After backlash due to the use of artificial intelligence in its articles, the news media website CNET released its AI policy detailing where it will and won’t use the tech.
To recall, CNET was lambasted in January after it was revealed that it used AI on some of its stories. The criticism further increased due to the factual errors included in the articles, which the company updated and corrected. Overall, CNET edited half of the 70 articles it released with the aid of its in-house AI system called Responsible AI Machine Partner or RAMP.
Needless to say, the incident greatly impacted the image of the news media website, but it is now ensuring its audience about the future use of AI in its works. In its AI policy, CNET stressed that “none of the stories on CNET have been or will be completely written by an AI.” According to the company, it is also not using or will never use RAMP for its product testing or reviews, as human experts are the ones handling them. However, CNET seems to express the intention of using AI to generate future images. In the latter part of its AI policy page, the company shared that “as of now,” it is not using the tech for such a purpose but added that its “staff photographers and video producers are evaluating approaches and best practices regarding the use of the generative AI to create images and videos.” Moreover, the company didn’t shy away from sharing that it will continuously test AI tools.

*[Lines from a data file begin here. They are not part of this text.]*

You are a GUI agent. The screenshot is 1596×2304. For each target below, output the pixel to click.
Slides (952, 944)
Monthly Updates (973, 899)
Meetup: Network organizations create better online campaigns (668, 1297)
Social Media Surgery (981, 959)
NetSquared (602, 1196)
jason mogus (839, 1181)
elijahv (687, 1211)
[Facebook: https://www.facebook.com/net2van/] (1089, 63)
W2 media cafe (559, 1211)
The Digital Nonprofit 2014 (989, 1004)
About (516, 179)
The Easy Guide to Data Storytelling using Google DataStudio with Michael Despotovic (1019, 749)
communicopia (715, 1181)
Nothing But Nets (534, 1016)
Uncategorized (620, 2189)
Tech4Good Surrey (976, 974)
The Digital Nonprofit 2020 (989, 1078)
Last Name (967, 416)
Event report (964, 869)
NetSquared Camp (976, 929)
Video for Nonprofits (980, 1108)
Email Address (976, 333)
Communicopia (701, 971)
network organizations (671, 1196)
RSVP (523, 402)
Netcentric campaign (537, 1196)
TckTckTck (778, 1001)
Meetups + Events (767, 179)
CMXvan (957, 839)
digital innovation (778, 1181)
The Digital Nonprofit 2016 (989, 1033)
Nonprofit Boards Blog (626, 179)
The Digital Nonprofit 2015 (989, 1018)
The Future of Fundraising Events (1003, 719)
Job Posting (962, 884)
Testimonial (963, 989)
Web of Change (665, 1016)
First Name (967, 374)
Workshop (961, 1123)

In the end, CNET promised to be more transparent in the use of AI in its future stories and works. “On any stories or pages that feature text that originated from our AI tool, we’ll include that information in a disclosure — typically, in a secondary byline at the top of the story,” the policy reads. “On any story that deals substantively with the topic of artificial intelligence, whether or not we used the technology in the creation of that story, we’ll include a disclosure about our organization’s use of AI that links to this page.”
CNET, which is under Red Ventures, is not the only media company exploring the use of AI. Other Red Ventures-owned companies and platforms, such as CreditCards.com and Bankrate, also published AI-aided articles. It is also not a secret that BuzzFeed and Insider are experimenting and using AI in some of their works. However, the increasing rise of generative AI tools raises concerns among writers. Last week, The Washington Post shared the story of two writers who lost their careers after reportedly being replaced by ChatGPT. This issue is also widespread among writers in the film industry. The Writers Guild of America, which started a strike on May 2, and the Screen Actors Guild – American Federation of Television and Radio Artists are among the groups expressing concerns regarding the rise of AI.